■ GIVEN TASK: Copy everything from the top of the listing down to the line containing "Action: tap(939, 142)", swapping "input field" for "text box" and keeping all else the same.

************

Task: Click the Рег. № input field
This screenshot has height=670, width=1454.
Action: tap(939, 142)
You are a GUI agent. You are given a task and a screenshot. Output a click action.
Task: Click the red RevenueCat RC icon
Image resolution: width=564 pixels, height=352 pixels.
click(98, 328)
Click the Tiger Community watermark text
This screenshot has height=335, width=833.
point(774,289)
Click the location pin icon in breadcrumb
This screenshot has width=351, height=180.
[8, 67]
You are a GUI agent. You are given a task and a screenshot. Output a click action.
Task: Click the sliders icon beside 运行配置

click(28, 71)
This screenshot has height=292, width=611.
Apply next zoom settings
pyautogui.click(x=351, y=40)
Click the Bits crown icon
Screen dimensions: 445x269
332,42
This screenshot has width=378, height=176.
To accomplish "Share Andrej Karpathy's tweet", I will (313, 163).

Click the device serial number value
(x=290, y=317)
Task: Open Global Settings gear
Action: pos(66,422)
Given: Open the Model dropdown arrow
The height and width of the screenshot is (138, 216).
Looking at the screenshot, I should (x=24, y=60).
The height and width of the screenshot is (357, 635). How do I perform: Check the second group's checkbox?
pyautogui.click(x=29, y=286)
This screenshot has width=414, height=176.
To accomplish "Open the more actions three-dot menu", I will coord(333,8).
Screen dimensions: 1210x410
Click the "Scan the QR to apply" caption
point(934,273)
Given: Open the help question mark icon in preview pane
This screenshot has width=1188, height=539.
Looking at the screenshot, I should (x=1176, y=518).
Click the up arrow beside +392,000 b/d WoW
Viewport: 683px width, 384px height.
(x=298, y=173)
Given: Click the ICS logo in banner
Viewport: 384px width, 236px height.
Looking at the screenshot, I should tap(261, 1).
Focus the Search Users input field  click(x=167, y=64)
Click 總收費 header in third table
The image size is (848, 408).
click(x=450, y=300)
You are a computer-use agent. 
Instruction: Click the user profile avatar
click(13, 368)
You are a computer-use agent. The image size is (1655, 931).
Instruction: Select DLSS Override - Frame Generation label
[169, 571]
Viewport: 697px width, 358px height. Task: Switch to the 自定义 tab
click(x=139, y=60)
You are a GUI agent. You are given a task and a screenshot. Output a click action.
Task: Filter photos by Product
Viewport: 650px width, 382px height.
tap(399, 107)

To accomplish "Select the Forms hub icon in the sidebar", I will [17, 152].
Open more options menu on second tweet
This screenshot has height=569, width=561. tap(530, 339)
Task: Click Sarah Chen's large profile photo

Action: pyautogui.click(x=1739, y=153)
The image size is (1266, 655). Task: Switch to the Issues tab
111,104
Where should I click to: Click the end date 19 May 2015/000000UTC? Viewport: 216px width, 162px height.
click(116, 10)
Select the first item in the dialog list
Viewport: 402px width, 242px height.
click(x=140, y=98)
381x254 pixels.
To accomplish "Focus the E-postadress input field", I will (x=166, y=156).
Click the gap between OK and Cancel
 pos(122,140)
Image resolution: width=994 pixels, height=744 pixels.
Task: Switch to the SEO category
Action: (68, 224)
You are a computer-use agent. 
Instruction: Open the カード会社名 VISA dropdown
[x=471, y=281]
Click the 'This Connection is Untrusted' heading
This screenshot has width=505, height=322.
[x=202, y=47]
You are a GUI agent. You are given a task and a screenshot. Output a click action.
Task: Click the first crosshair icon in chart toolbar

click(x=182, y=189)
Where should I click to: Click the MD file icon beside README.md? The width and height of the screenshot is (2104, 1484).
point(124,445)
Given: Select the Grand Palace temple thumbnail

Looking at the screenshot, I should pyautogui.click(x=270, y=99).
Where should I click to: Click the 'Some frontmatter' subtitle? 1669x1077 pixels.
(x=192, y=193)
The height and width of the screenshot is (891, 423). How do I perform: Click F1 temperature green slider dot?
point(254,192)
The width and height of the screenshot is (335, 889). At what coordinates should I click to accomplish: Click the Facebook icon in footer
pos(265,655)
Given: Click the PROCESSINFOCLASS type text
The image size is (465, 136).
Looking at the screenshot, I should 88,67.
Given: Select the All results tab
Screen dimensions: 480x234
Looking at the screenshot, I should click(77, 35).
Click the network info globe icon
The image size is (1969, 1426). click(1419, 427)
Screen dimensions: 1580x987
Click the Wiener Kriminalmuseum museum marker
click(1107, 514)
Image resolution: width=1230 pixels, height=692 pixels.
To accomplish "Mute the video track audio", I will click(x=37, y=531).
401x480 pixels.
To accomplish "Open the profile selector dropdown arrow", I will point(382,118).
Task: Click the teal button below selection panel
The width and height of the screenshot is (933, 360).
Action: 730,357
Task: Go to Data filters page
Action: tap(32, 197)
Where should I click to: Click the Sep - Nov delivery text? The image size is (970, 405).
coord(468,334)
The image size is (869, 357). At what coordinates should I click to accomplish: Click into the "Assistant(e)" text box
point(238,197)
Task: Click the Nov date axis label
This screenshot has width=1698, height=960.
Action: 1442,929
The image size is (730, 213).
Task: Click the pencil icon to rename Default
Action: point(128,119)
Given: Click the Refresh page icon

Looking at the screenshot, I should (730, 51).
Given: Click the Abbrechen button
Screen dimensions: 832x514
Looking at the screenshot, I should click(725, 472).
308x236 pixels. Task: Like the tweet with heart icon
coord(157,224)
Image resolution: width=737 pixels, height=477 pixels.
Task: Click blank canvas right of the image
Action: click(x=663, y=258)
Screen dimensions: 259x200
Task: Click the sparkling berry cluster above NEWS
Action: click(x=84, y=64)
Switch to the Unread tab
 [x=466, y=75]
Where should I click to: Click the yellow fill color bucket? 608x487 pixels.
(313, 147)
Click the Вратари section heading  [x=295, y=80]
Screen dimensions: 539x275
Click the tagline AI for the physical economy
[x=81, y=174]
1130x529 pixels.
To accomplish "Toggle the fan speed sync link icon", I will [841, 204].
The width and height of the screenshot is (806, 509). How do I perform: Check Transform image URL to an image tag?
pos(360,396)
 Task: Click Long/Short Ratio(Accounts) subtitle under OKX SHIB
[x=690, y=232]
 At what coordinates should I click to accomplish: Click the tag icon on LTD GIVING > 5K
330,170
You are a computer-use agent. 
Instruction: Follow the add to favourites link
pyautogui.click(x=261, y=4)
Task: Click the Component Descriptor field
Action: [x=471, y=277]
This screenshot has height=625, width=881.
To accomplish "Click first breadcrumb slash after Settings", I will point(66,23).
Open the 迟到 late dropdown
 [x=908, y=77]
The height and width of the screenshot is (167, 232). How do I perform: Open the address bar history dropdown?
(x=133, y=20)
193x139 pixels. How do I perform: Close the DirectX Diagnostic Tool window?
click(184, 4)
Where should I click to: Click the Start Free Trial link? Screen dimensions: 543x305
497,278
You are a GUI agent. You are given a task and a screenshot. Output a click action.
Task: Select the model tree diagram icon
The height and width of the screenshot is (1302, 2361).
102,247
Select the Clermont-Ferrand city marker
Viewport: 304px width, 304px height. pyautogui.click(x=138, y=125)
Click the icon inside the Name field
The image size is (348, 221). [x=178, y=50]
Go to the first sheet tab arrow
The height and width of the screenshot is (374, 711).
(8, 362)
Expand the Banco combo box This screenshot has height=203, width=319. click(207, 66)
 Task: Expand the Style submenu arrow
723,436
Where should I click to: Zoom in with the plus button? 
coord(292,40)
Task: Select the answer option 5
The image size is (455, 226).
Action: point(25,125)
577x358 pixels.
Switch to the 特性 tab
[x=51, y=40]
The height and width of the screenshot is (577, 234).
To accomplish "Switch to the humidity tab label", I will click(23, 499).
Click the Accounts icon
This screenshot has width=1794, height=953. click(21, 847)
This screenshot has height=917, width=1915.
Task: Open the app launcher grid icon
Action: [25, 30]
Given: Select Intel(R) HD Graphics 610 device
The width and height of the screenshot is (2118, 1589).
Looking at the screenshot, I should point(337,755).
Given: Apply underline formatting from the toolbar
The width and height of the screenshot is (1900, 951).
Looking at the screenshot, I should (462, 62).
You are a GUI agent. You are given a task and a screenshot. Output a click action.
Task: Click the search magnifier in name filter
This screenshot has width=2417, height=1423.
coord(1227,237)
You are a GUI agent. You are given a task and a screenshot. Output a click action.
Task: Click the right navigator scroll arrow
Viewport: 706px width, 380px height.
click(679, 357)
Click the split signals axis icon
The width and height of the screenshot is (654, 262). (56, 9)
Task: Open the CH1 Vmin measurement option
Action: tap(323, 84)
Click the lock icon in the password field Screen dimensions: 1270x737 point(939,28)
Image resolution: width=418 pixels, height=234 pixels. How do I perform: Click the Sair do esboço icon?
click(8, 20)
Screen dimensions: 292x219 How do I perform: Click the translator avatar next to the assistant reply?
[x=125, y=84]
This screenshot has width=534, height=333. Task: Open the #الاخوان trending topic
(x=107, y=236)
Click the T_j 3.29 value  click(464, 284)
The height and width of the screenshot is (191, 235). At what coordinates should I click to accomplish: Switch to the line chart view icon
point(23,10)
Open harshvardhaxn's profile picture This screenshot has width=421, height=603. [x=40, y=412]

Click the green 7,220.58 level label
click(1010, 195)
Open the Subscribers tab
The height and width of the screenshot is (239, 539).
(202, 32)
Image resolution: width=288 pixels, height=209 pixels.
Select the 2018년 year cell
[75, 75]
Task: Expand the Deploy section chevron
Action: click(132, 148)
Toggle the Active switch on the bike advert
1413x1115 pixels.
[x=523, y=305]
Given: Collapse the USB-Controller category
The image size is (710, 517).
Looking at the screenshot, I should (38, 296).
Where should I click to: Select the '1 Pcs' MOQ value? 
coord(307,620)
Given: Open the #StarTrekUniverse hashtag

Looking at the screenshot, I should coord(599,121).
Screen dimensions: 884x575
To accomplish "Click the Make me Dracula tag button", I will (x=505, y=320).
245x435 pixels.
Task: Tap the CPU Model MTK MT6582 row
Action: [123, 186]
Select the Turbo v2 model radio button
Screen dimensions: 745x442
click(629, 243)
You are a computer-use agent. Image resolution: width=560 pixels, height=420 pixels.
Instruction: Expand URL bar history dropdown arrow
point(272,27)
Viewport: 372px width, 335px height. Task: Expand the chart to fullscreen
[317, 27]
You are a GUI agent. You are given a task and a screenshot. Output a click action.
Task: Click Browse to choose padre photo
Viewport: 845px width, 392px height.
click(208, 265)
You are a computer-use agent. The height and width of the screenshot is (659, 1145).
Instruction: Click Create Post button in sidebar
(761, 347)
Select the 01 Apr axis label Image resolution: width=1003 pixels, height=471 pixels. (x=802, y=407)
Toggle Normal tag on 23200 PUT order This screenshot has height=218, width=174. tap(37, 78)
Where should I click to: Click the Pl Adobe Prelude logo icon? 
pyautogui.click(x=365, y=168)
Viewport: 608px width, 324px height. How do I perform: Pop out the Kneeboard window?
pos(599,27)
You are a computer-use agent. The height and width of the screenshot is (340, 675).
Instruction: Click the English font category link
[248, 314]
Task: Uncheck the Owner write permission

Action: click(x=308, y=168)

************

■ WRITTEN SOLUTION:
Task: Click the Рег. № text box
This screenshot has height=670, width=1454.
Action: tap(939, 142)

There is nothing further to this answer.